You MUST check EVERY function call for errors!

Yes, I know :)


Believe me, if you don't, there is a risk of crashing the program. And they're a lot harder to find and fix.

And check the argument's type (how do you know it is a list?). Once you
are sure the first parameter *is* a list, you may use the "macro" version
of several functions, like PyList_GET_SIZE and PyList_GET_ITEM.

The macro versions are preferable because they are faster?

Yes, because they don't do any additional checking. PyList_GET_ITEM just retrieves the item; PyList_GetItem checks whether it is called on a list object, then checks if index is out of bounds, and only then goes to retrieve the item.

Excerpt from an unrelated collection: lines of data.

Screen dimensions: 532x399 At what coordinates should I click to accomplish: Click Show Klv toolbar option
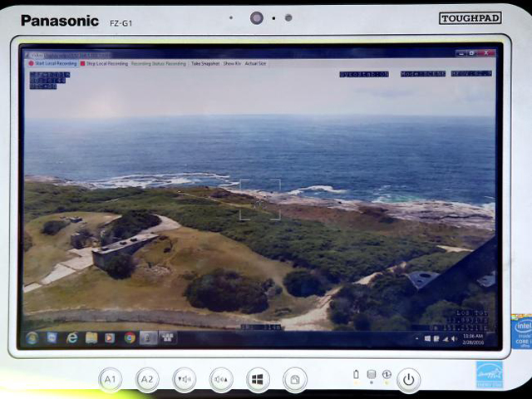(x=232, y=63)
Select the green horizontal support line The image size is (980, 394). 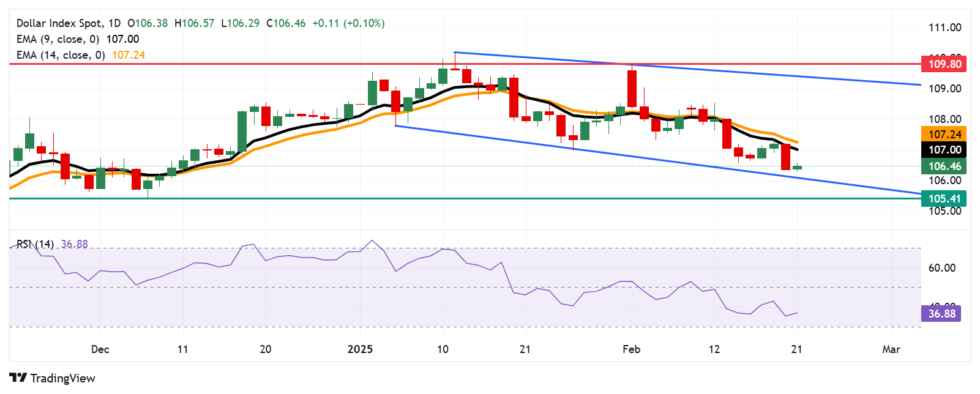click(428, 198)
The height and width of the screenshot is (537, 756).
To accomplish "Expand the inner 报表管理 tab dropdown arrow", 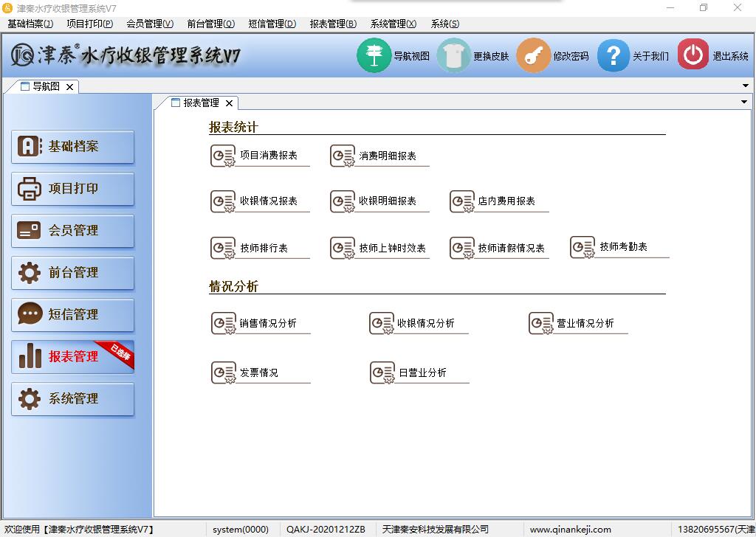I will point(743,103).
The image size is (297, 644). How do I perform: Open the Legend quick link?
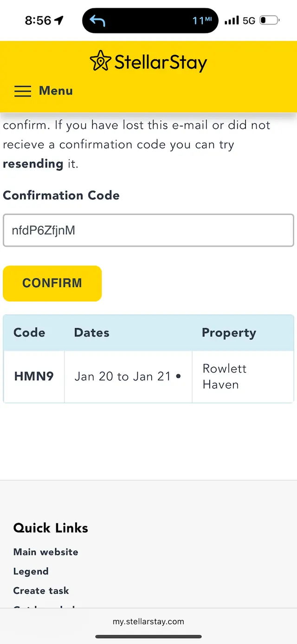coord(31,572)
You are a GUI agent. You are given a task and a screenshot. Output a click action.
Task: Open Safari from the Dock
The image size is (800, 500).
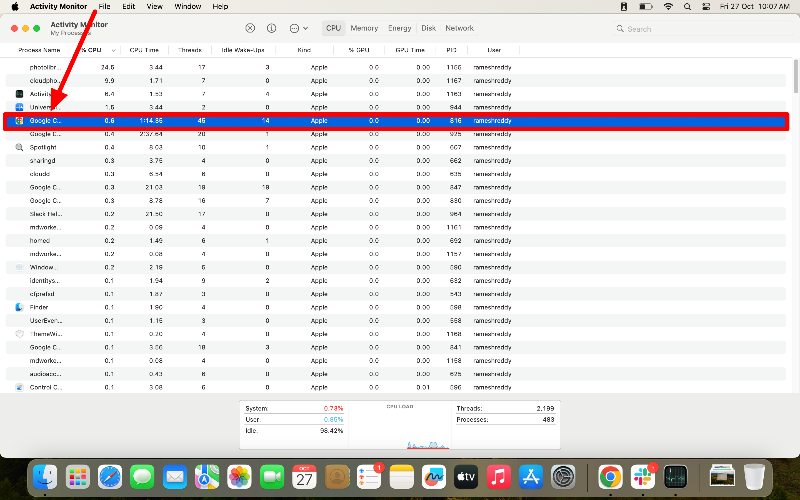tap(110, 477)

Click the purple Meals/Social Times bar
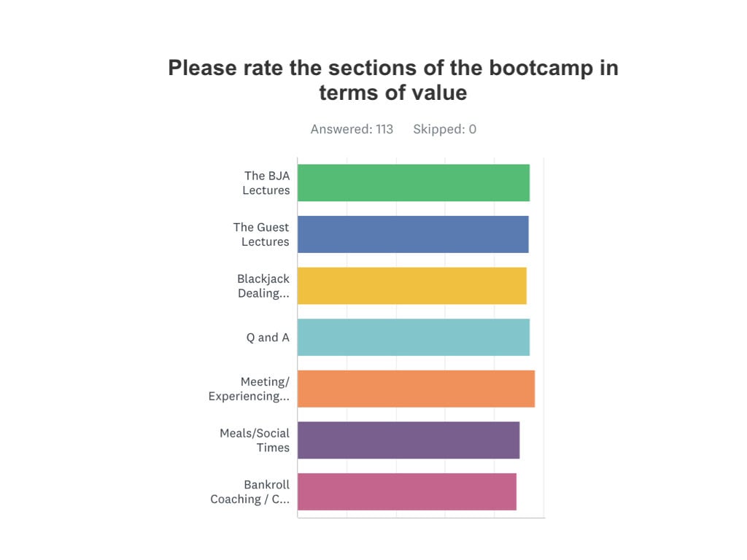(x=409, y=440)
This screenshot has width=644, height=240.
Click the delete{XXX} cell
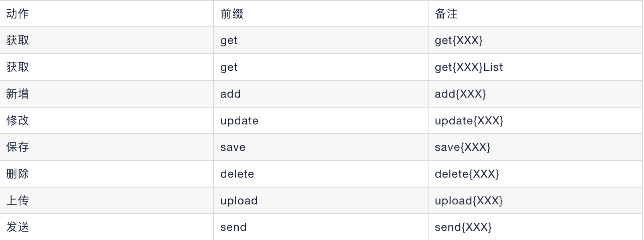[467, 174]
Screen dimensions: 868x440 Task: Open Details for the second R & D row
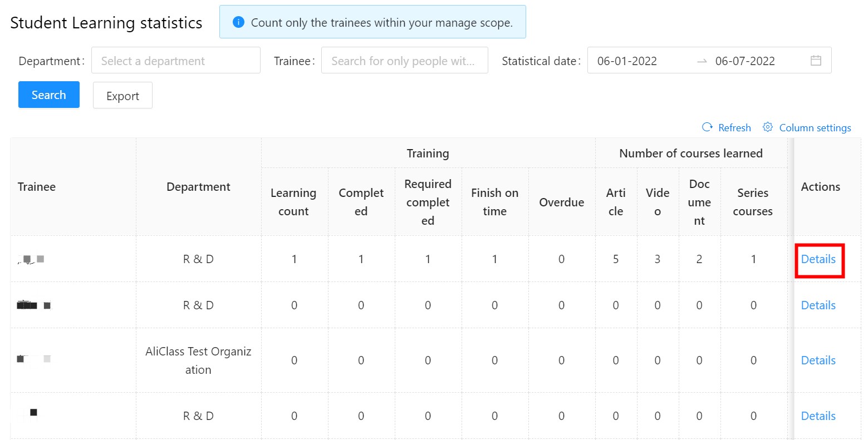point(818,305)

You should check that both lists have the same length too.
And you should check that elements are integers, or convertible to
integers (in case of error, PyInt_AsLong returns -1 and PyErr_Occurred()
is true)
To fill the resulting tuple, use PyTuple_SET_ITEM instead. BTW, why return
a tuple and not a list?

No particular reason, other than the fact that I won't need to modify
these lists/tuples from python so whenever something will not change,
I use a tuple because it's immutable. Or this is not a very good
practice? There is no difference between lists and tuples in terms of
speed I suppose (getitem, setitem, etc).

Usually lists represent an ordered collection of similar items, where position is not relevant (the third item is treated more or less the same as the tenth); by example, a list of attendants to certain event. It makes sense to process the whole list doing the same thing to each element, and it makes sense to ask "is this item in the list?."

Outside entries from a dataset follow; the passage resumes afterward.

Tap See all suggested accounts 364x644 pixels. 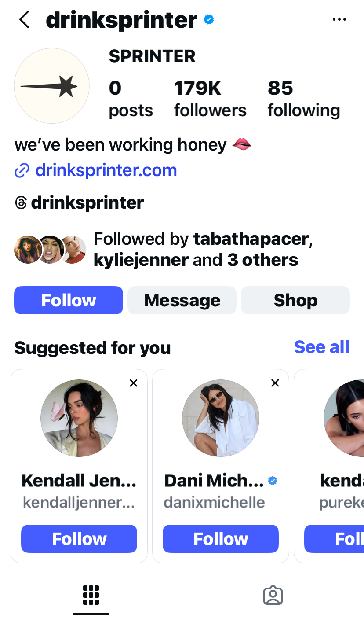pos(321,347)
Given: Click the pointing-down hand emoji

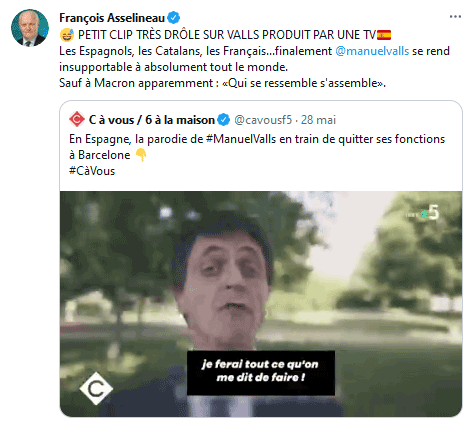Looking at the screenshot, I should pos(141,155).
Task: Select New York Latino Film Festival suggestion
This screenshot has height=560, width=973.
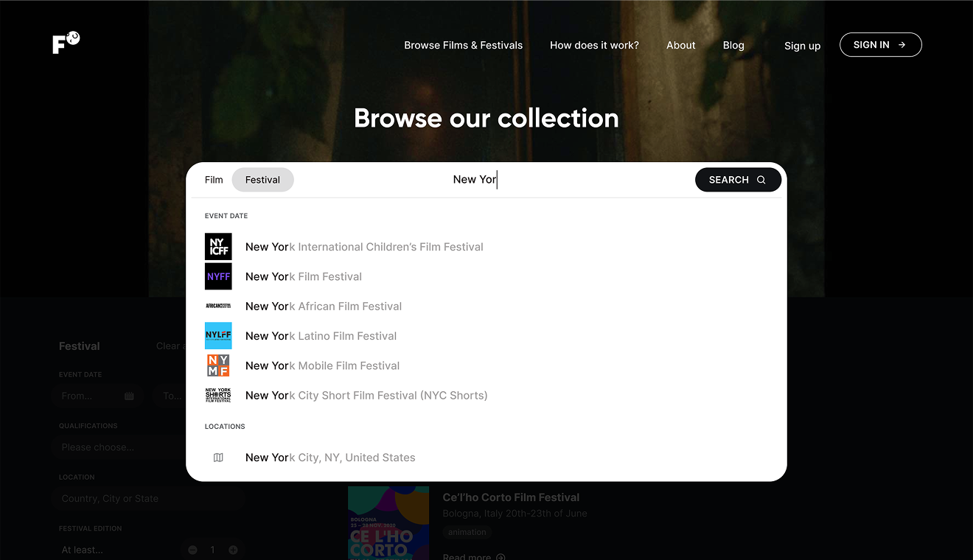Action: click(x=321, y=336)
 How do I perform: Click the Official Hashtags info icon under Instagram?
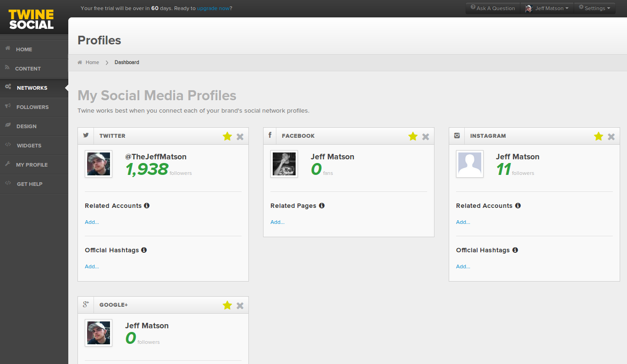[515, 250]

Tuples represent an ordered collection of dissimilar items, where position is relevant (because it identifies each item); by example, a row from a database table (name, address, age, phone number), or a point (x,y,z) in space. It isn't common to process the whole tuple doing the same thing for each element, and usually it doesn't make sense to look for certain item in the tuple. But it does make sense to refer to individual items like t[2], or t.age (namedtuple, 2.6 and up)

From this point of view, lists and tuples are conceptually different - tuples aren't "frozen" lists. But this is just common usage, or maybe historical intent; of course you are free to use whatever structure you feel adequate.

Once the list/tuple is created and filled, there is no speed difference accessing the individual items. Creating an empty list that grows one element at a time is slow for large lists (the memory block has to be re-allocated and copied over evry time it gets full) but this doesn't happen if you provide the final size when creating the list.